AI sentiment analysis and Russia’s war in Ukraine 

AI sentiment analysis and Russia’s war in Ukraine 

By Justin Young  

AI sentiment analysis offers a potential solution to the problem of determining the attitudes of the Russian public towards the war in Ukraine. Traditional polling conducted within an authoritarian state suffers from the limitation of its inability to accurately assess public opinion in the context of being unable to honestly report public opinion which may be hostile to the state. Polls conducted in Russia are no exception to state censorship and respondents are reluctant to state their genuine opinions under questioning, potentially resulting in an inflated image of widespread public support for the war. AI sentiment analysis can provide more accurate insights on the state of public opinion through direct analysis of social media posts but suffers from its own biases dependent on sample size, program accuracy, and translation flaws. This post examines the potentials and drawbacks of AI sentiment analysis compared to traditional polling methods in determining Russian public opinion on the war in Ukraine.   

  

Objective public polling is practically nonexistent in Russia, with the Levada Center being the only independent polling group in the country. However, the Levada Center has been listed as a foreign agent by the government and thus faces state pressure in regards to its continued activity in the country.
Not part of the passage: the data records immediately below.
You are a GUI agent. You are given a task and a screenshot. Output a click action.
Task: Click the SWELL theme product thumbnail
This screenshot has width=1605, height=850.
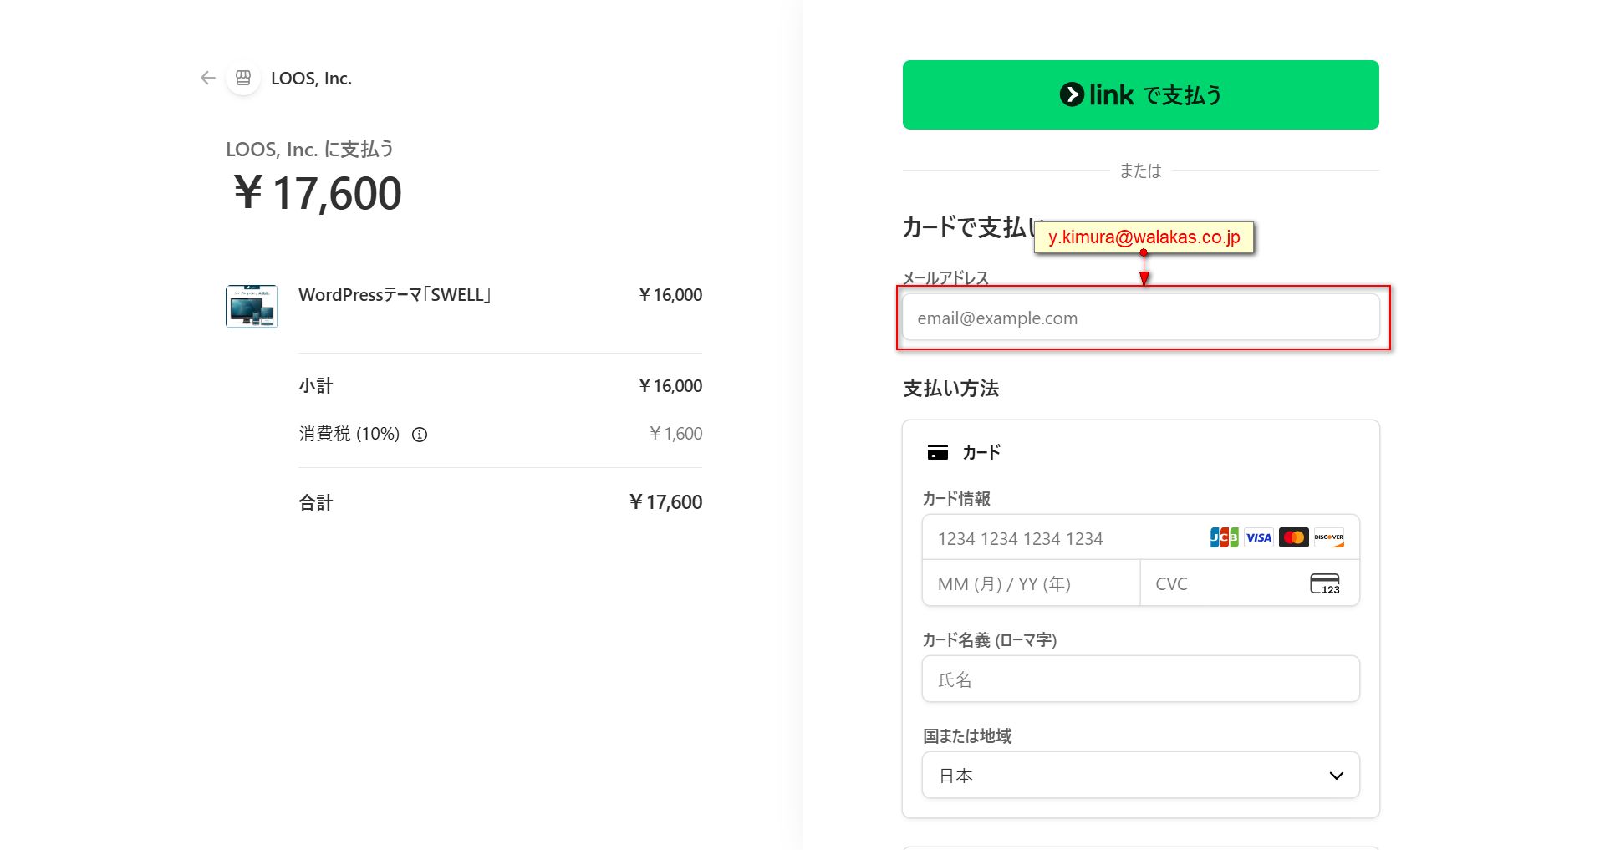[252, 307]
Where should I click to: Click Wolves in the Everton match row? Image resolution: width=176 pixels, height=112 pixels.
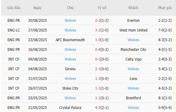pyautogui.click(x=70, y=21)
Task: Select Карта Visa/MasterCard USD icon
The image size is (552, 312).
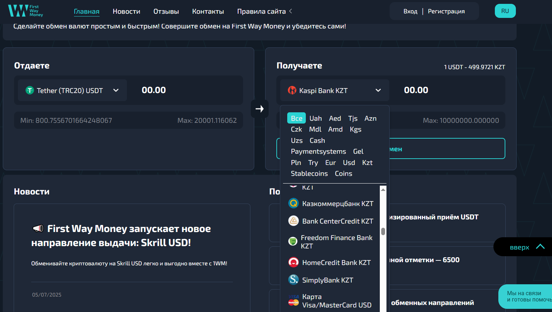Action: (x=293, y=300)
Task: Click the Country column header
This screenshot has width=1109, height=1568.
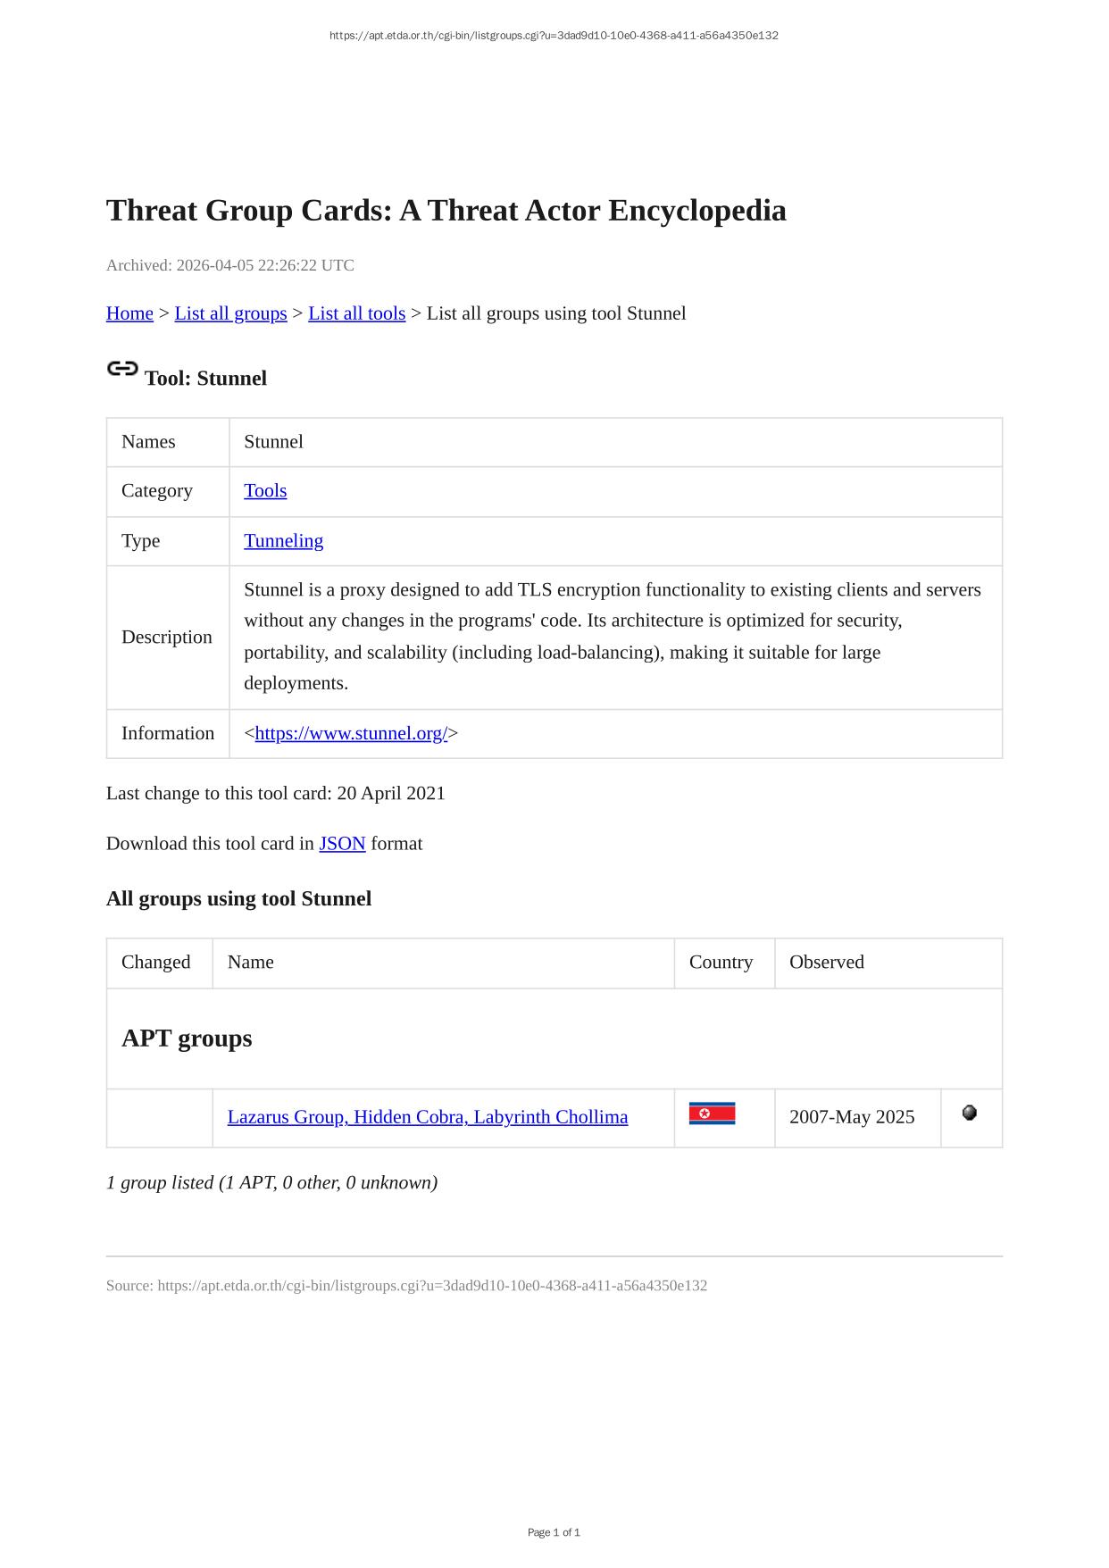Action: (x=721, y=963)
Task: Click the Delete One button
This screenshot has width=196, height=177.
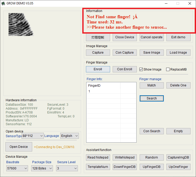Action: [178, 85]
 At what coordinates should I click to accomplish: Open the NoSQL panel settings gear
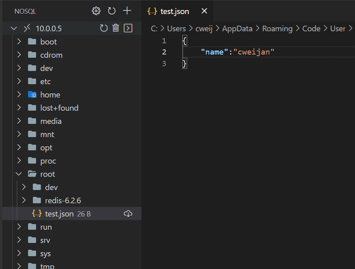pos(96,11)
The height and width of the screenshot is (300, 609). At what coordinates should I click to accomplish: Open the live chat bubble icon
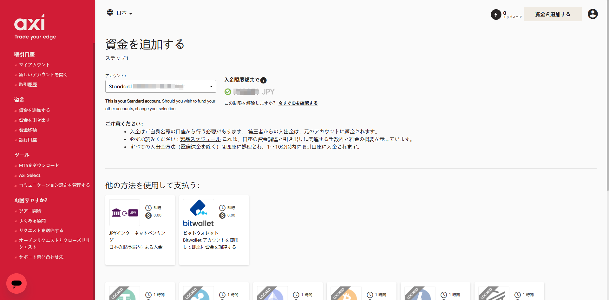(16, 283)
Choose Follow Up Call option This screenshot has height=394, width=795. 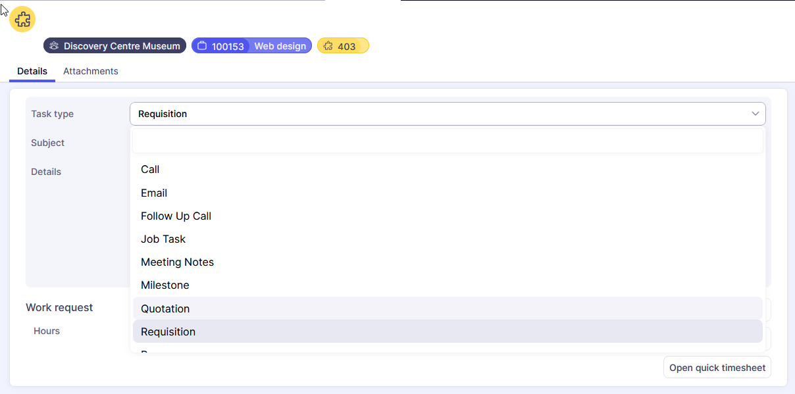coord(176,216)
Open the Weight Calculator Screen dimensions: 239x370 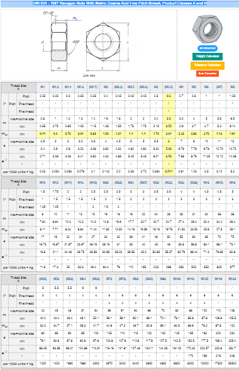tap(208, 56)
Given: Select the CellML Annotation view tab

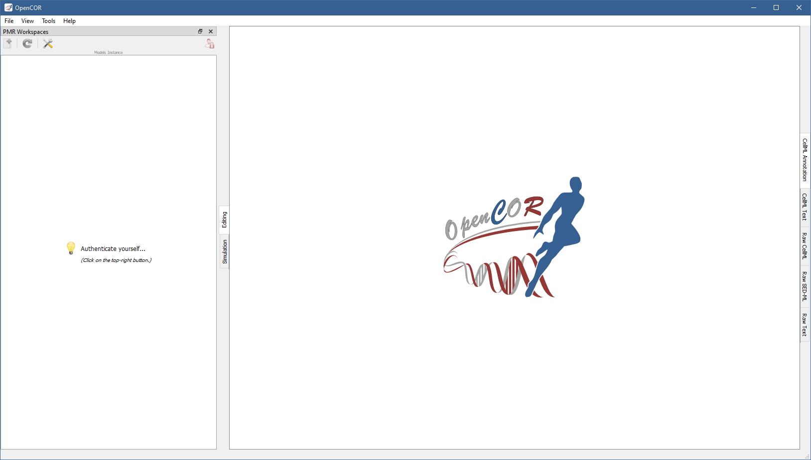Looking at the screenshot, I should click(x=805, y=160).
The center conducts polling of a representative sample of 1,600 people through a broad swathe of cities in Russia using in-person interviews. Levada’s polling of the war in Ukraine points towards overwhelming public support for the war in Ukraine, a trend that has remained relatively constant over the past twenty months since Russia began its invasion of Ukraine. According to Levada’s polling, about 40 percent of those polled strongly support the war and another 30 percent support the war, with outright opposition reduced to under twenty percent of those polled. [1] While Levada’s polling is often quoted in Western media as an indicator of Russian domestic support for the war, its accuracy is dependent on the willingness of those polled to give honest answers, which cannot be guaranteed when legal penalties for expressing dissent in Russia have become increasingly harsh and punitive. These considerations indicate that the results of traditional polling on public opinion towards the war should be assessed with a degree of skepticism.   

  

In contrast, AI sentiment analysis of social media attempts to gauge the feelings of Russians towards the war through the utilization of “neutral” networks to mine the text of social media posts. One case study that has been published in Western media is the analysis of public opinion in Buryatia using FilterLabs AI, a for-profit organization, which concluded that Russian government propaganda was losing effectiveness at controlling local sentiments regarding mobilization. [2] Since then FilterLabs data has been the basis of several articles in prominent Western news media such as the New York Times in which the data has been used to draw conclusions about Russian public opinion on major events such as Prigozhin’s coup. Articles informed by the FilterLabs generally promote the narrative that Russian public sentiment toward government actions is more negative than might be expected but lack detailed methodology or explanation of what specific data they drew their conclusions from. Although FilterLabs claim to have found meaningful conclusions from their data, their lack of transparency on their specific methodology undermines their usefulness.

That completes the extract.